During a long career at the University of Liverpool which began in 1958 when he entered as an undergraduate in the Department of Commerce and Economics, Davies studied Economic History with a focus on maritime affairs, in the department later known as "Economic and Social History". Prior to studying at Liverpool he had acquired a teaching diploma at St John's College, York (which later became York St John University). He became Acting Head of Department at the University of Liverpool in 1979 and was Head of Department from 1980–89, after which he was awarded a personal Chair. Davies continued the tradition of commitment to Maritime History which had been initiated by Francis Hyde and maintained by John Harris (subsequently Professor of Economic History at the University of Birmingham) and Sheila Marriner. Taken together, Hyde, Harris, Marriner and Davies have become known as the "Liverpool School of Maritime Historians". His interests in the maritime affairs of Japan resulted in Visiting Professor appointments at Musashi University, Tokyo in 1979 and at Hiroshima Shudo University from 1990 to 1991.

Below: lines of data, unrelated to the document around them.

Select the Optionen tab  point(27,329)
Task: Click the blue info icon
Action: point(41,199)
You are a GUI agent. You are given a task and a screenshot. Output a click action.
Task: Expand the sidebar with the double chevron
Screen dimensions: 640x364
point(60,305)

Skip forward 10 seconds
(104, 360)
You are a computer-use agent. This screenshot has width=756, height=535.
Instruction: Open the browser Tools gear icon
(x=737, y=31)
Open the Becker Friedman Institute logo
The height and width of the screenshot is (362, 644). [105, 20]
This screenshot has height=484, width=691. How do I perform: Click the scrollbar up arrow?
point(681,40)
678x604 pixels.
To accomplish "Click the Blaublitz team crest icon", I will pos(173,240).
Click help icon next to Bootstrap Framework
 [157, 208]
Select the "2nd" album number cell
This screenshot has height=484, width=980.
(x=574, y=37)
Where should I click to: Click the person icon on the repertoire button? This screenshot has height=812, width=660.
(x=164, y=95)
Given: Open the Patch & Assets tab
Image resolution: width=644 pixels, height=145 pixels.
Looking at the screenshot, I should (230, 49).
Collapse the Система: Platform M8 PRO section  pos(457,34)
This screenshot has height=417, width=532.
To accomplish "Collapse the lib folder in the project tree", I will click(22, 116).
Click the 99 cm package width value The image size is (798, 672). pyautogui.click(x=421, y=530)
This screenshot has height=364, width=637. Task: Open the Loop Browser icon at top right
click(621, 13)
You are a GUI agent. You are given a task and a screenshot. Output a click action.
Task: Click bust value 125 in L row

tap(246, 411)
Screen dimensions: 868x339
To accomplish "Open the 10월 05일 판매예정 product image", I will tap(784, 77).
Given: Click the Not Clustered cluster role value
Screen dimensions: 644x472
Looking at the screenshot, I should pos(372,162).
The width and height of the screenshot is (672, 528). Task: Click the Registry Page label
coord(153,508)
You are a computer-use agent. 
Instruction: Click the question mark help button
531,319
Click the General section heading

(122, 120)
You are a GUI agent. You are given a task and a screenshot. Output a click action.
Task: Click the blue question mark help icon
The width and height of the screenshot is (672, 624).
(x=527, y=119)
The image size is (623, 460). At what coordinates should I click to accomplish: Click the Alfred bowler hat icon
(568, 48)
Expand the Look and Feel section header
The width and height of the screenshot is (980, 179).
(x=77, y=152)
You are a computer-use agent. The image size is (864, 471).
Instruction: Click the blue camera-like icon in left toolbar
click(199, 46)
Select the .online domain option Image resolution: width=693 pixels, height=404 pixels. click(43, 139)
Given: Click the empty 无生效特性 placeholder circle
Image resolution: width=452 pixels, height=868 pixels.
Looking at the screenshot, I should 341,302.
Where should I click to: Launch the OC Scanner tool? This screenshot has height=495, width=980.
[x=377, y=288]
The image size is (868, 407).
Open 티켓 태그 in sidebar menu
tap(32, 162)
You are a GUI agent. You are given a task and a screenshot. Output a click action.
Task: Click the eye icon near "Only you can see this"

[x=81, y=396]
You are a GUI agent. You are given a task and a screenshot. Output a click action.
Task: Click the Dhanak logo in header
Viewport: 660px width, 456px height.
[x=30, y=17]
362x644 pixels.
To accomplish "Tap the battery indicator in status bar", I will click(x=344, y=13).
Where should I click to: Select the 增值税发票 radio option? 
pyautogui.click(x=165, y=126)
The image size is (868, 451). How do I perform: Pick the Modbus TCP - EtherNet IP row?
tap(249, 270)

"The Business, Life and Letters of Frederick Cornes : Aspects of the Evolution of Commerce in Modern Japan, 1861-1912" (Global Oriental: ISBN 1-905246-34-X) was published in September 2008. In this book Davies examined the surprisingly well-preserved papers of Frederick Cornes, a merchant from Cheshire, England who spent much of his life trading in Japan's port city of Yokohama during and after the Meiji Restoration, including the entire correspondence of "Cornes and Company" extending over a forty-year period in the early years of Anglo-Japanese trade.

Davies's last book, "Across the Three Pagodas Pass: The Story of the Thai-Burma Railway" (Renaissance Books: ISBN 978-1-898823-07-0), was published in August 2013. Davies acted as editor to Ewart Escritt's translation of the personal records of Japanese Railway Engineer Yoshihiko Futamatsu. Davies had come to know Futamatsu through his research for the 1991 biography of Philip Toosey "The Man Behind the Bridge" and secured his agreement that his memoirs could be published in English after his death. The book is therefore a rare account from the Japanese viewpoint of the construction of the Thai-Burma Railway (and the River Kwai Bridge) during World War II.